**TASK PROMPT**
Every record has to be written out exactly, with no line missing.

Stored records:
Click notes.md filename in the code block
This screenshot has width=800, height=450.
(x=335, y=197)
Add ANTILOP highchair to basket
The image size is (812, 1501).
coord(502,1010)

**RESPONSE TO THE EXERCISE**
Click notes.md filename in the code block
This screenshot has width=800, height=450.
(x=335, y=197)
Add ANTILOP highchair to basket
The image size is (812, 1501).
coord(502,1010)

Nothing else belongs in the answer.